▶ **Exercise aim**
Return exactly the lines of the entries, from the one with "Click the column" to the last.

▶ **Entries supplied**
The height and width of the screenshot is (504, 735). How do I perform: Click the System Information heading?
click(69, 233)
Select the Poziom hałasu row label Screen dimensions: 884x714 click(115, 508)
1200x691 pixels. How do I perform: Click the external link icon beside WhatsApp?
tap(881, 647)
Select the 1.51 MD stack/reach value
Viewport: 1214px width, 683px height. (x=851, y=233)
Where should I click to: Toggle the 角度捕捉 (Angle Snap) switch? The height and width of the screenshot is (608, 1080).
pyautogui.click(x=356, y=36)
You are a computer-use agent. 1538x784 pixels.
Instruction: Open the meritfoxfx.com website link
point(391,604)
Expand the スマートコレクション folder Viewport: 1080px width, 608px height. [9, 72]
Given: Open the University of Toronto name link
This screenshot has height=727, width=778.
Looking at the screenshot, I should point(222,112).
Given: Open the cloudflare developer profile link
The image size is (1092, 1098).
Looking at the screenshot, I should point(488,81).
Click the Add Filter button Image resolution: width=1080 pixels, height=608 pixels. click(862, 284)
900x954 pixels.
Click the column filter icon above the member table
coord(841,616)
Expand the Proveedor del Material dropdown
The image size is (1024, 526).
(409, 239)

▶ **Reply to the exercise**
Click the column filter icon above the member table
coord(841,616)
Expand the Proveedor del Material dropdown
The image size is (1024, 526).
(409, 239)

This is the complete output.